Until 2003 the intact Georgian buildings of the castle remained the seat of royal power in the county and continued to serve as home the Crown Court and the County Court. As a result, the castle was one of the least known and accessible parts of the city, and few local residents had set foot beyond its gates; it had never been accessible to tourists. However difficulties over disabled access on the steep castle site had become a major problem, and new Law Courts were completed in Exeter's legal quarter in 2004. Following the failure of a scheme for Exeter City Council to purchase the site, it was sold by Her Majesty's Courts Service in early 2007 to GL50 Properties, whose managing director said "Rougemont Castle is an amazing building which we will transform into the Covent Garden of the South West of England."

Today, the castle is subject to a high degree of legal protection as a scheduled monument, and its main structures are all either Grade I or Grade II* listed buildings.
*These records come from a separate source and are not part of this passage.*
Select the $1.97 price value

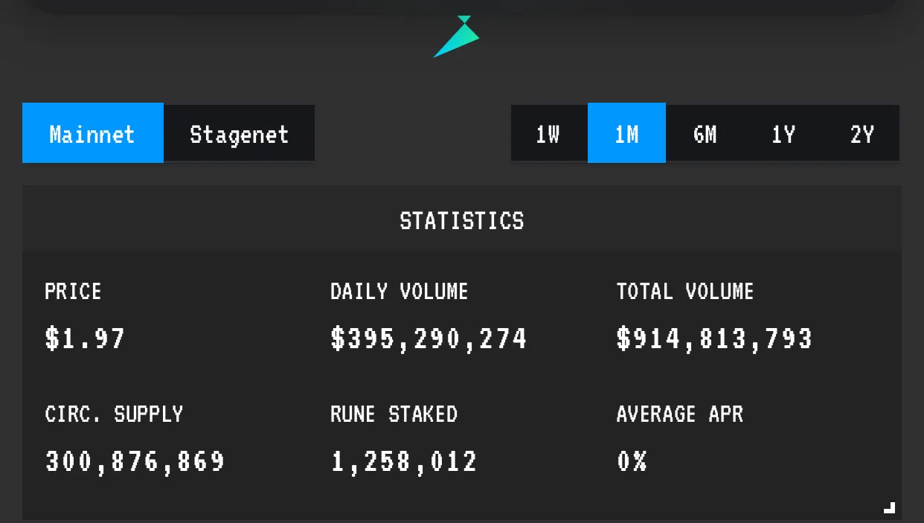(x=86, y=338)
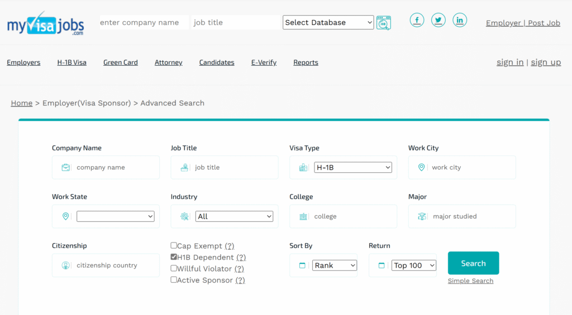
Task: Open the LinkedIn social icon
Action: [x=460, y=21]
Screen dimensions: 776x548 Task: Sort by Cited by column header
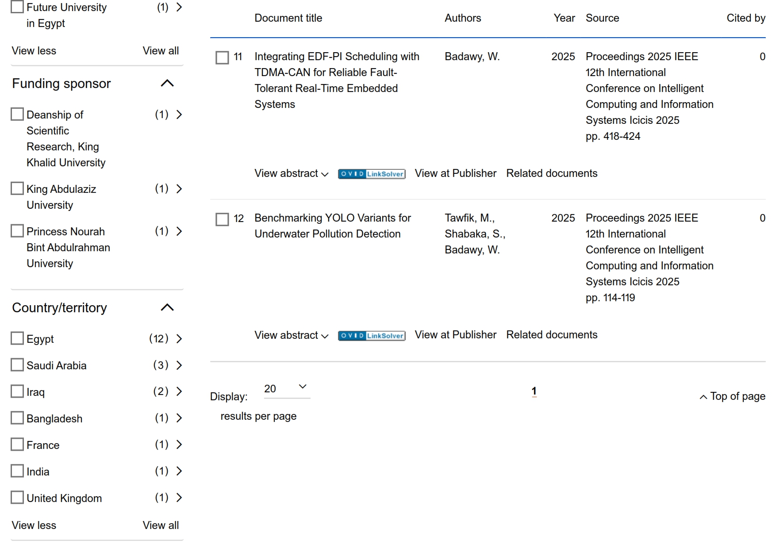coord(745,18)
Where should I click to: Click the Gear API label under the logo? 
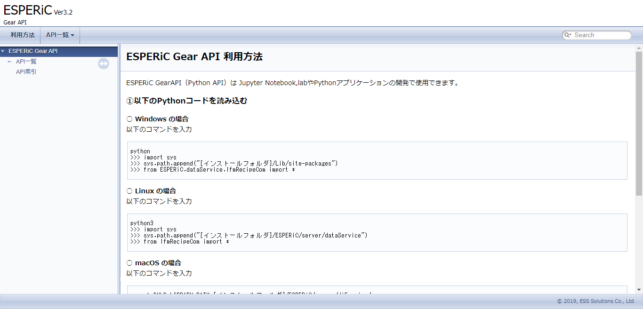14,22
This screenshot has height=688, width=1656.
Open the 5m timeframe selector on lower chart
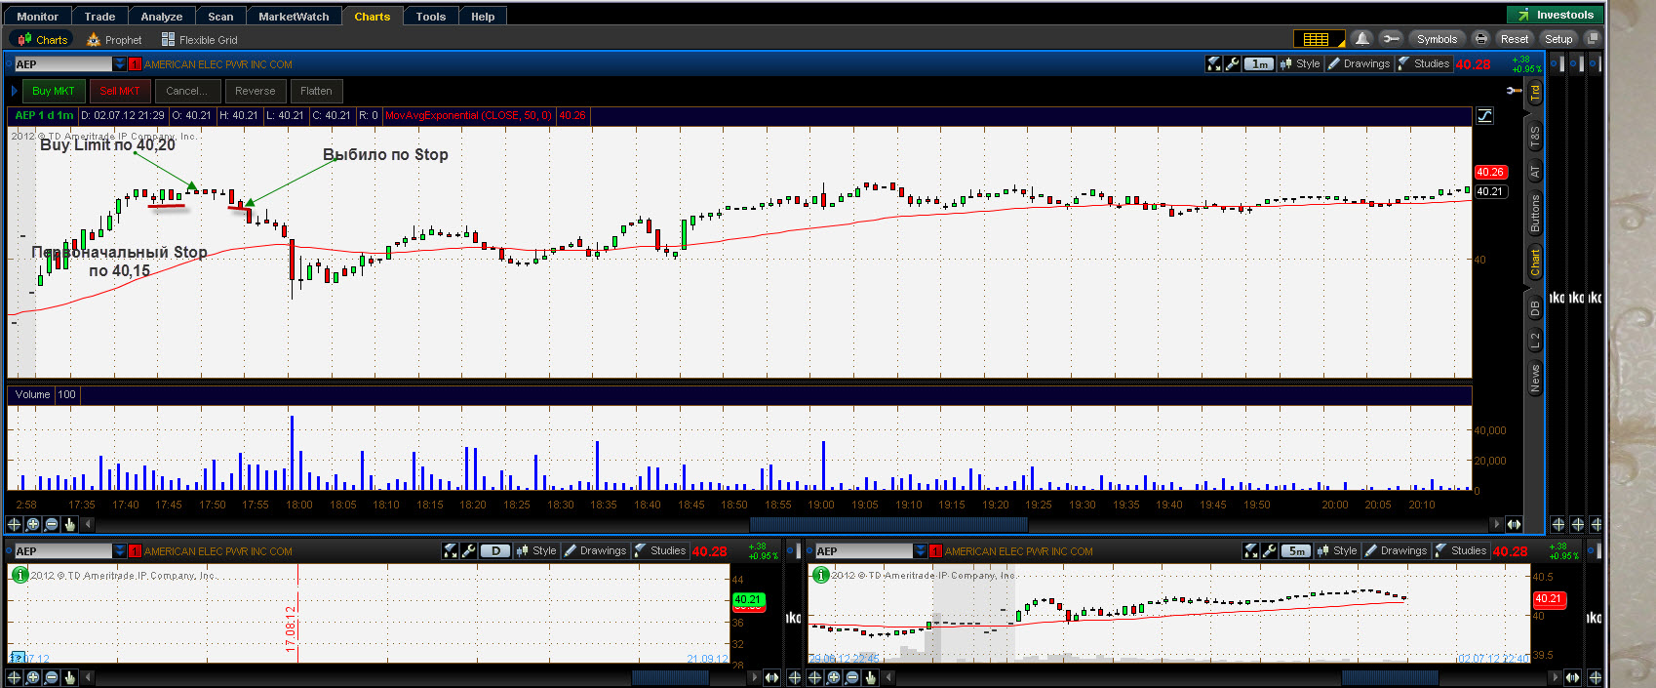click(x=1296, y=550)
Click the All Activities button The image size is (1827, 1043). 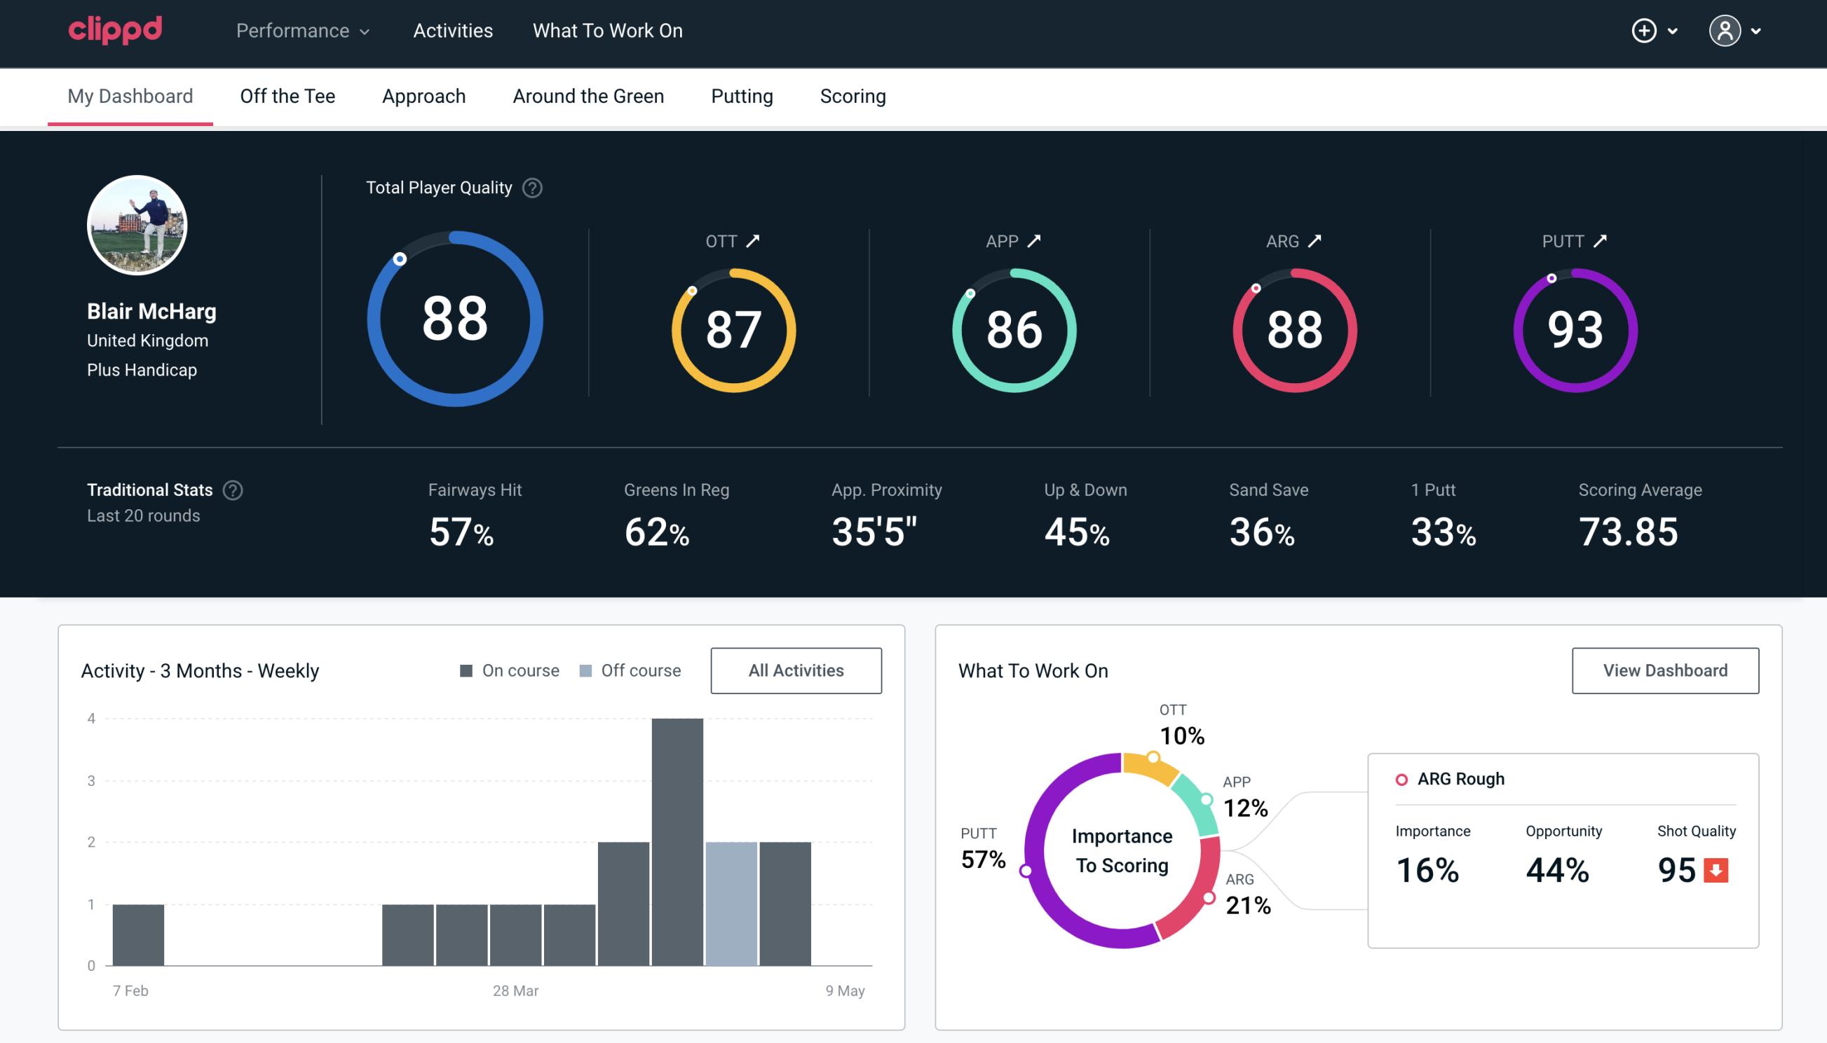point(797,670)
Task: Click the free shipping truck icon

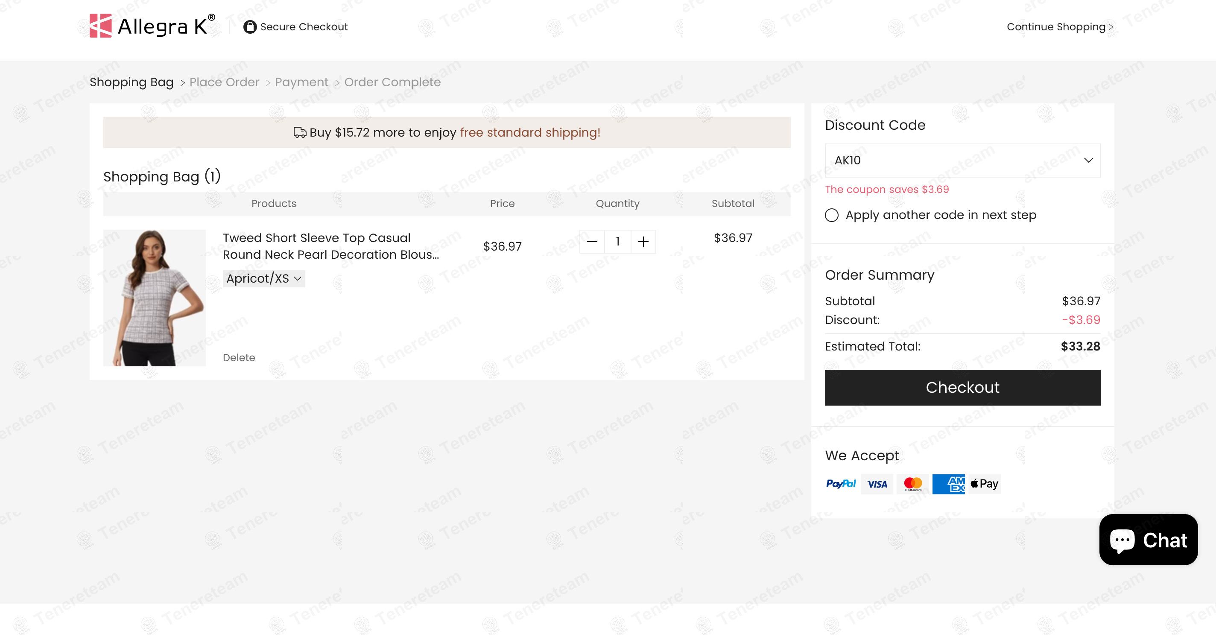Action: pyautogui.click(x=300, y=133)
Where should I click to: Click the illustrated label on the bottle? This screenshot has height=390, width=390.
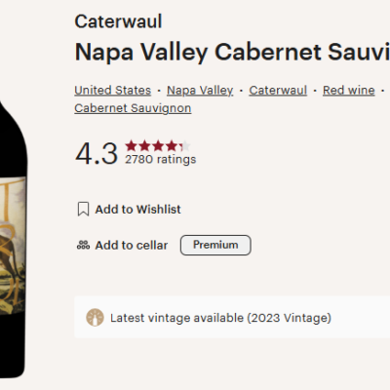(13, 246)
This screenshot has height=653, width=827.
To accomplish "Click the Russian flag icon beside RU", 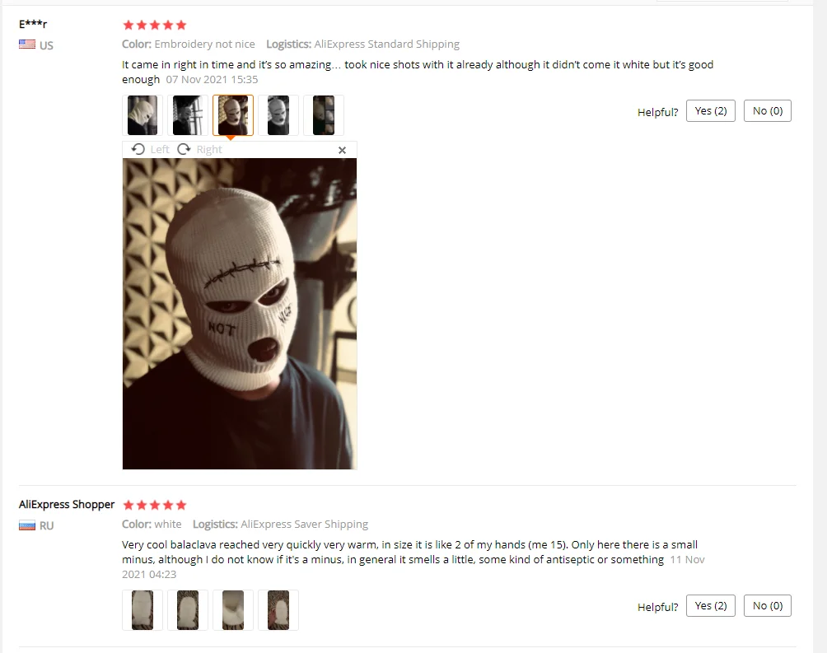I will pos(27,525).
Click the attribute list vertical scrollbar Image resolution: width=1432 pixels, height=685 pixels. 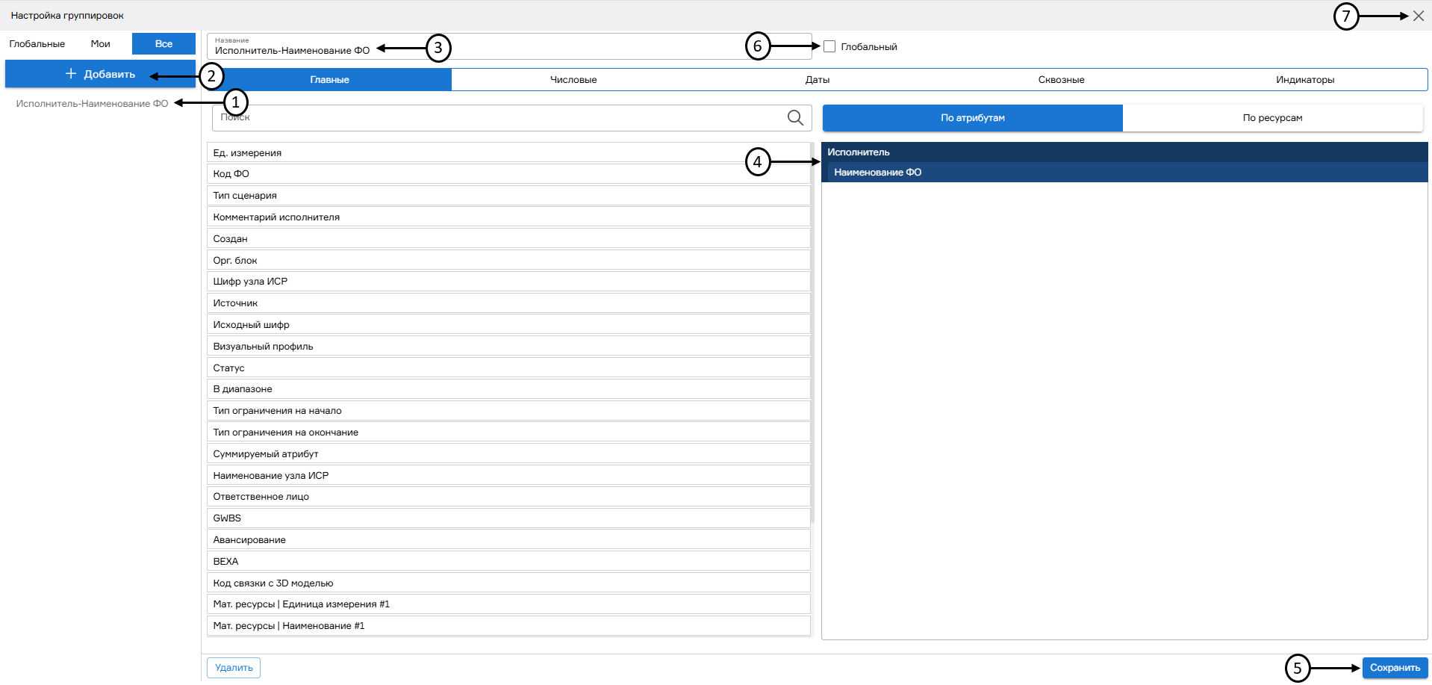point(812,336)
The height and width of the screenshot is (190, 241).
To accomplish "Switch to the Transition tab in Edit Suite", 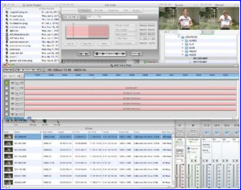I will coord(113,10).
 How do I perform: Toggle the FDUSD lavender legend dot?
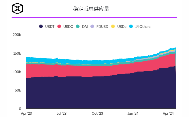point(92,26)
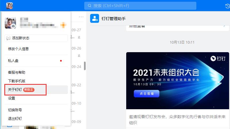230x129 pixels.
Task: Click 退出钉钉 to quit
Action: coord(15,118)
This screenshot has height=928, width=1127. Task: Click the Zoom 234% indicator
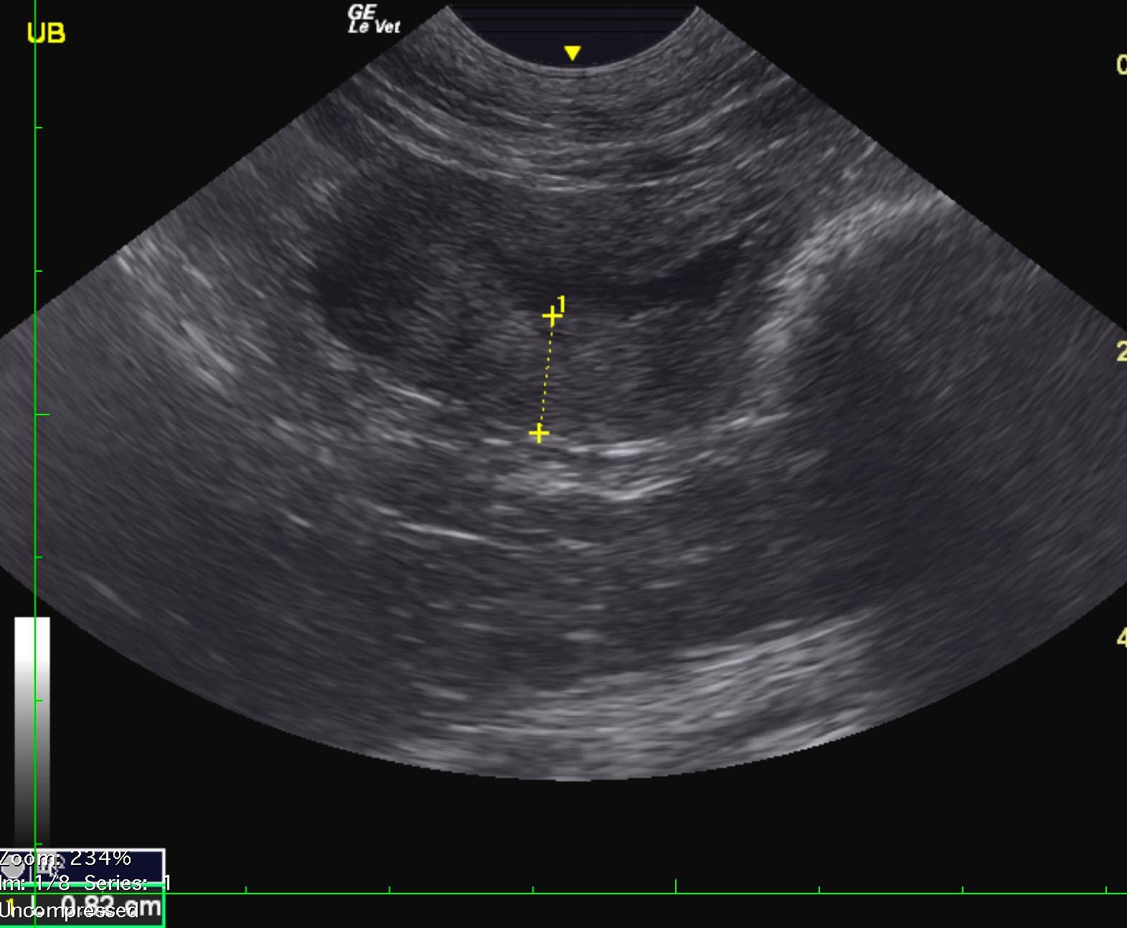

A statue, dated 1863, by E. B. Stephens of the 1st Earl Fortescue stands in the yard: it is Grade II listed. As the relevant planning authority, the city council explained its concerns about the future of the castle. It stated its view that whatever its future use, the castle should be opened up to reasonable public access and integrated into the cultural quarter of the city as a key element, the historic importance and quality of the site and buildings should be respected, and at least the impressive courtyard of the castle should be available for public events even if the buildings are purchased for commercial use. As an example of this new use, the band Coldplay played a charity concert in the courtyard in December 2009 during its Viva la Vida Tour.

In 2011, the former Court 1 reopened as the Ballroom, with its arched windows lowered to floor level; lavatories were installed in the former holding cells for prisoners. Court 2 reopened as the Gallery, of 150 square metres. In addition, 12 new apartments were created within the walls of the castle.